Sincere Securities Limited (SSL) was recently slapped a fine of HK$5 million ($640,000) by the Securities and Futures Commission (SFC). The regulator fined the company for multiple instances of a breach in regulatory requirements over a period of 10 years.
Control failures by SSL
The company was involved in several control failures, and its former account executive was also dragged in the case. The violations of regulatory requirements have been ongoing for over a decade. The oldest of these allegations go as far back as 2009 when the company failed to update the Compliance and Procedural Manual to reflect the regulations. The SFC could have levied a higher penalty on SSL but decided not to do so because the brokerage house had contracted an independent reviewer to audit its internal control systems.
The regulator focused more extensively on the failures by the company’s account executives who failed to apply numerous internal control measures with the company. Common issues included the failure to get written consent from clients before their transferring their funds to the gold trading accounts. Note that the cash was maintained by SSL, but the trading account was run by its associated company.
The executives were also unable to segregate the settlement, dealing and sales function of the company efficiently. The regulator highlighted that accounts executives handling deposits and withdrawal options were also handling client orders, which led to the mix-up.

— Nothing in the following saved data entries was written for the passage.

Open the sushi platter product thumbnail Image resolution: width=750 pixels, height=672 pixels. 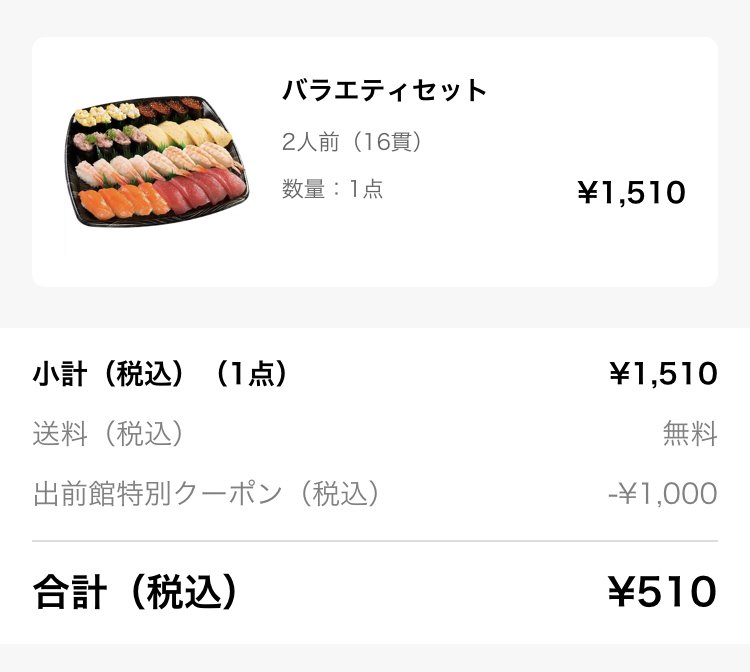coord(159,162)
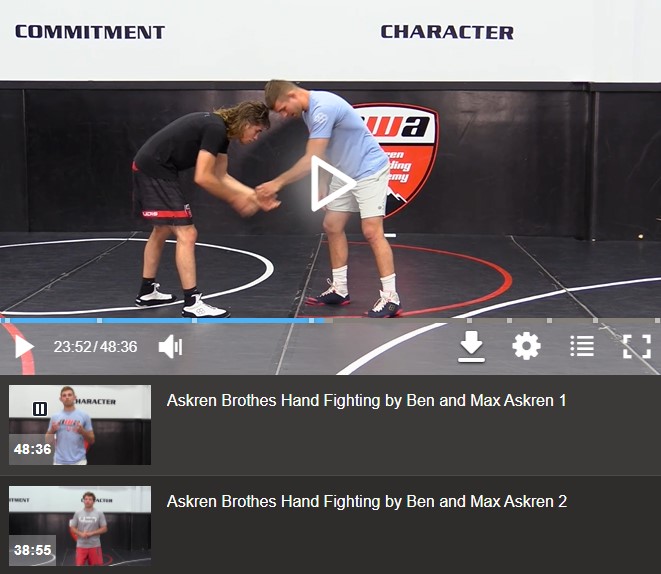Viewport: 661px width, 574px height.
Task: Click the small play button in control bar
Action: pos(24,347)
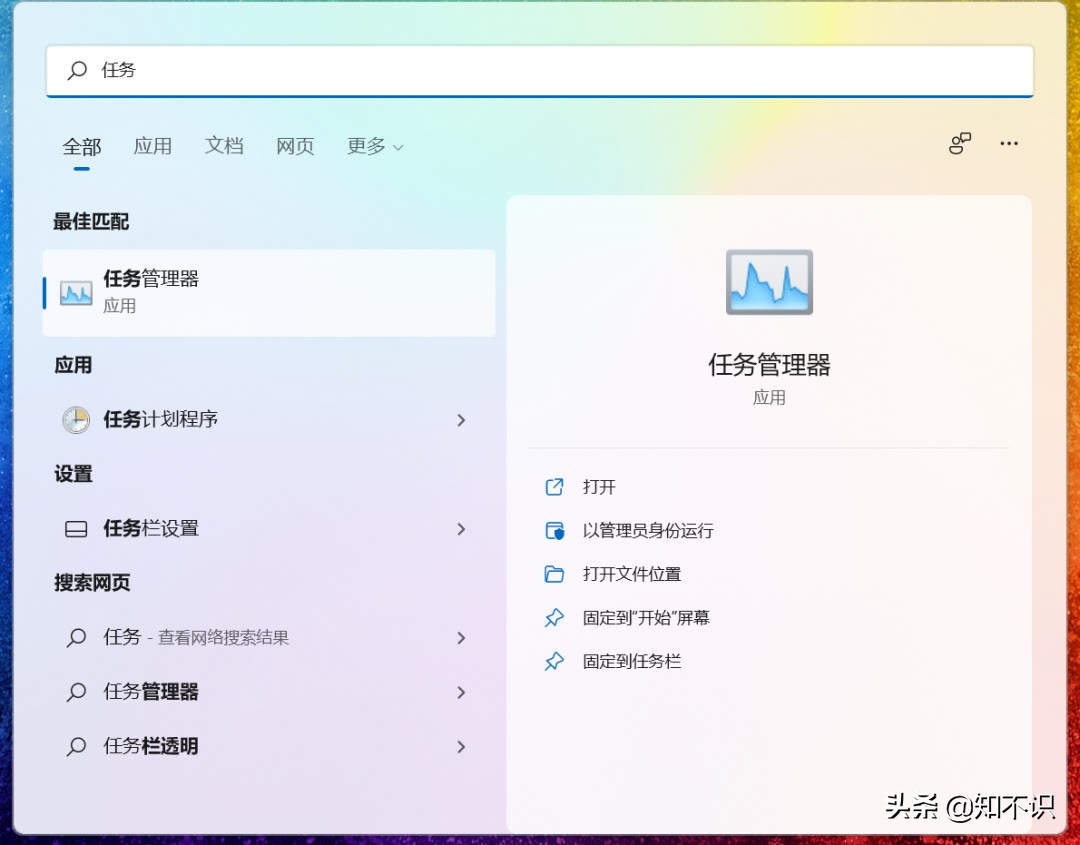Open the 网页 search tab
Screen dimensions: 1080x845
tap(294, 146)
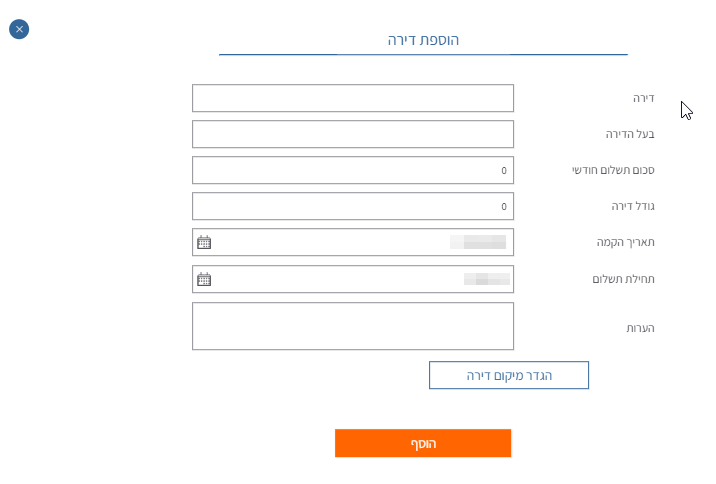Image resolution: width=716 pixels, height=484 pixels.
Task: Focus the גודל דירה input box
Action: pyautogui.click(x=352, y=206)
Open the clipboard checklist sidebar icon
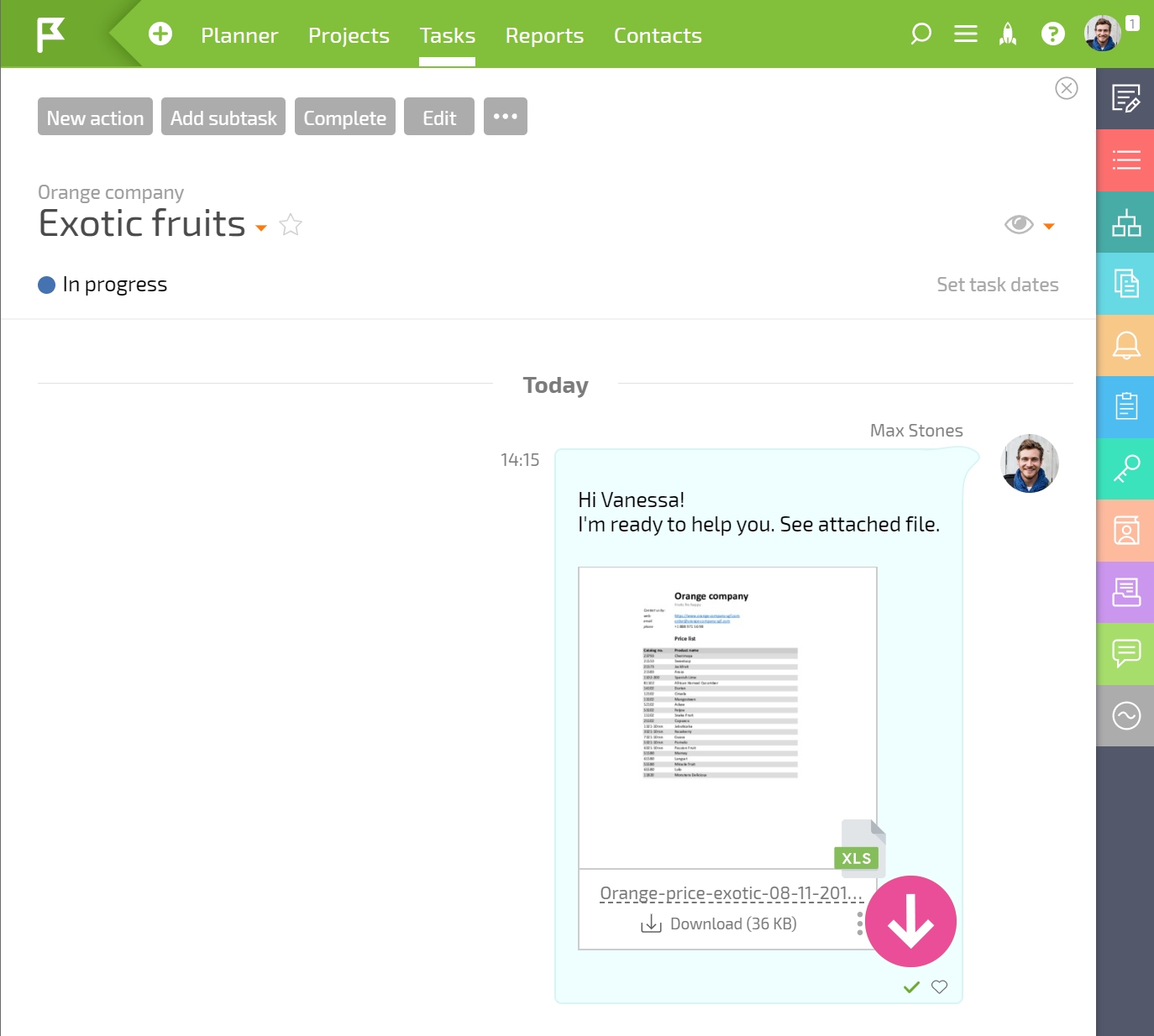Image resolution: width=1154 pixels, height=1036 pixels. pos(1125,406)
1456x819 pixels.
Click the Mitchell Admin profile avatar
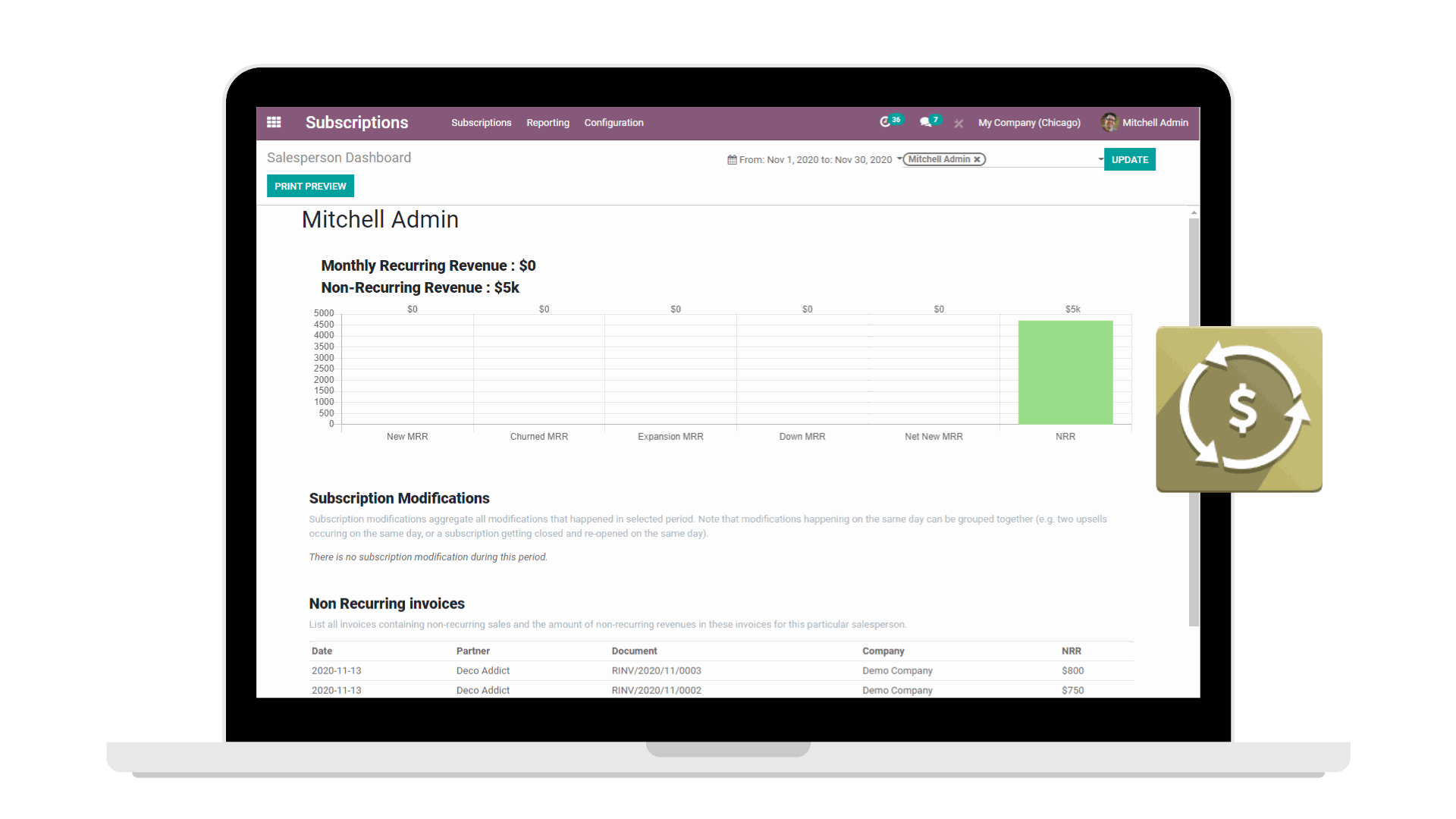(1107, 122)
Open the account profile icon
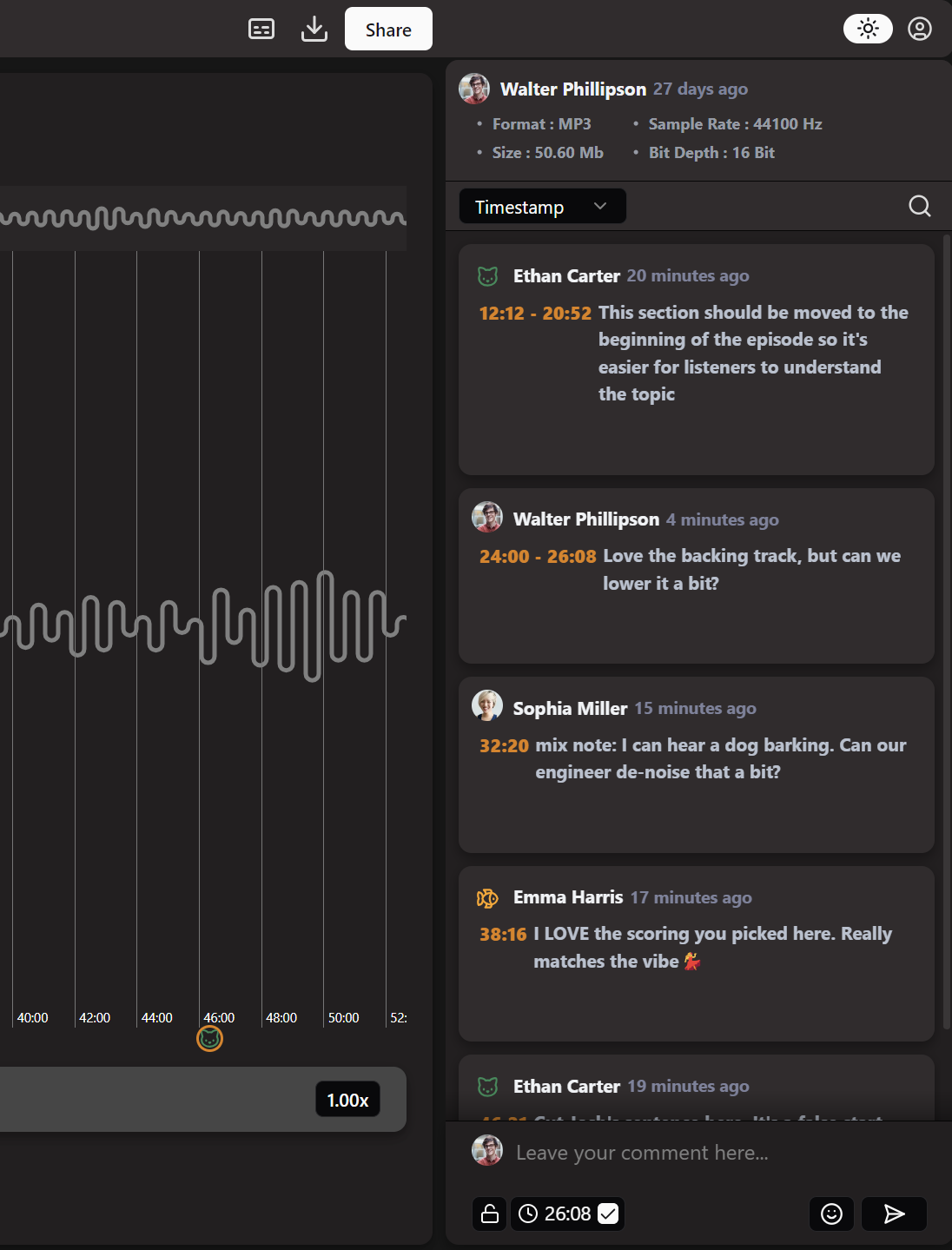 pos(920,29)
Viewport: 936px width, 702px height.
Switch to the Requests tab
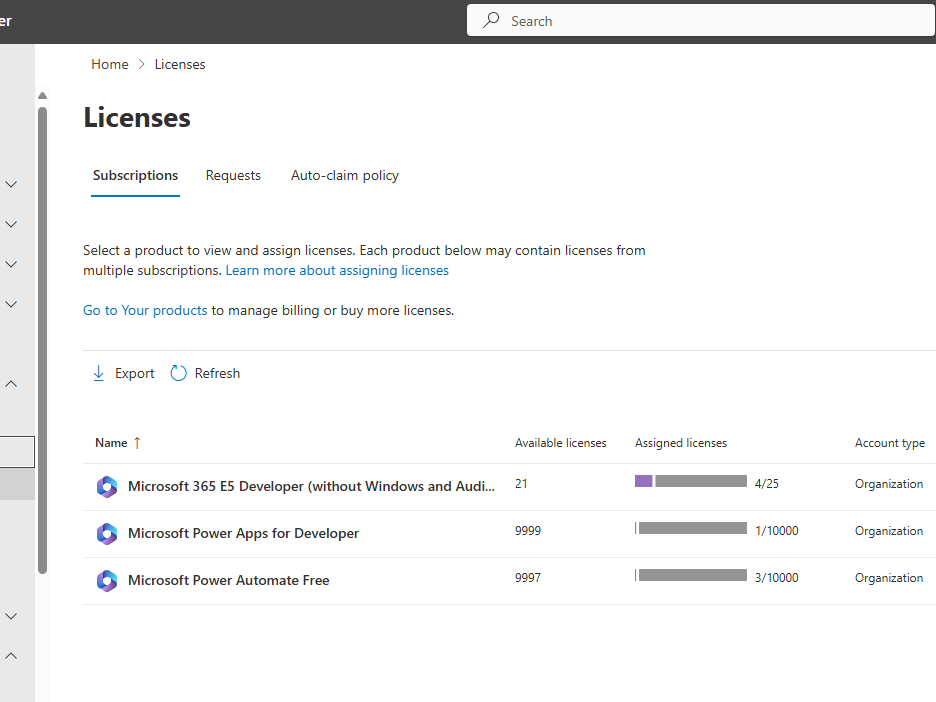(x=233, y=175)
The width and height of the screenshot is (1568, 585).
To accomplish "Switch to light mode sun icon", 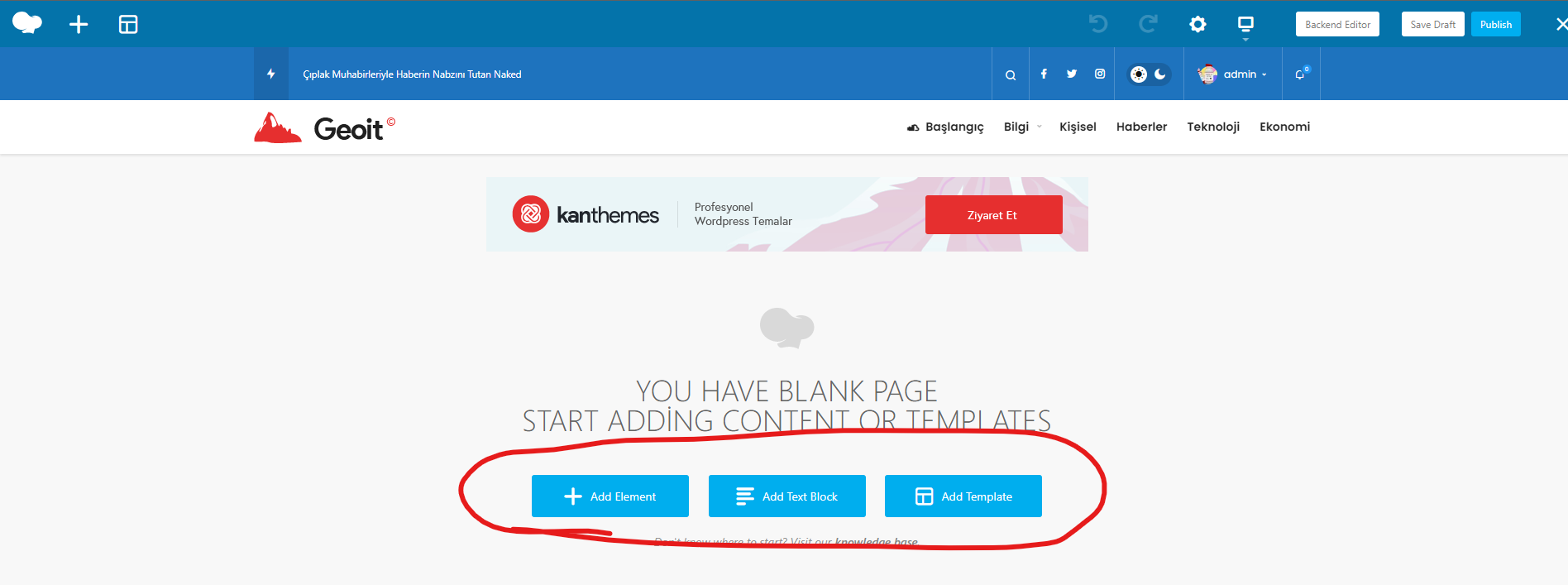I will [x=1139, y=74].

WhatsApp orders create issues
Another problem with the SSL staff was that they were taking orders from clients using mobile phones when on the trading floor. The regulator explained,
“Some client order instructions were received through mobile phone applications, such as WhatsApp messenger, while they were in SSL’s office but no contemporaneous record of the order details was maintained.”
SSL was quick to make amends when it discovered the issue; another reason why the regulator did not impose a heavier fine on the company. The company’s proactive approach in resolving the regulator’s objections also had a considerable impact on the fine decision.
The Hong Kong regulator is taking dire steps to help combat corporate fraud in the region. It recently said that fighting fraud is its top enforcement priority. The SFC is also cracking down on market manipulation, insider dealing, internal control issues, and intermediary money laundering issues.